» **About this task**:
After locating the line that contains "For every named" in the records below, write out exactly that line and each line after it through the one that contains "[button] (57, 2556)", and nothing else.
[[ Entries supplied open ]]
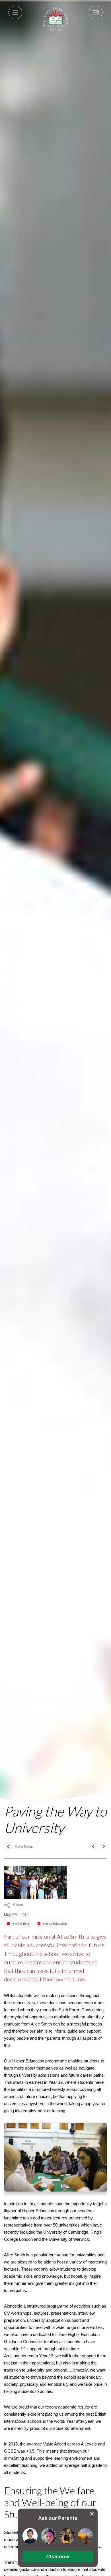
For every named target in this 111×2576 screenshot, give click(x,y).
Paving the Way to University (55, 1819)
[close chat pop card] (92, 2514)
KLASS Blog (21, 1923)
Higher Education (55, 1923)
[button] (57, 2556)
[[ Entries supplied closed ]]
[[ Entries supplied open ]]
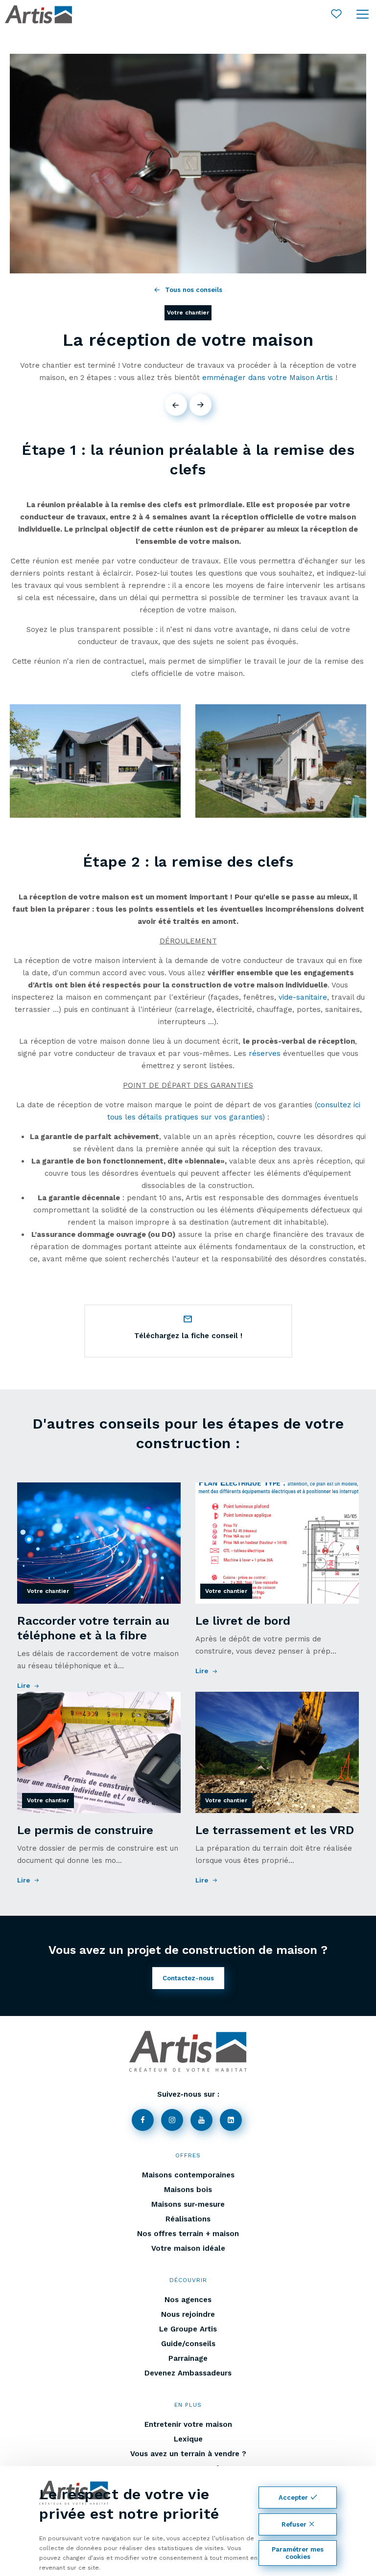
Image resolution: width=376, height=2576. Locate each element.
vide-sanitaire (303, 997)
[[ Entries supplied closed ]]
» **Answer section**:
For every named target in this 111×2576 screenshot, give click(x,y).
Paving the Way to University (55, 1819)
[close chat pop card] (92, 2514)
KLASS Blog (21, 1923)
Higher Education (55, 1923)
[button] (57, 2556)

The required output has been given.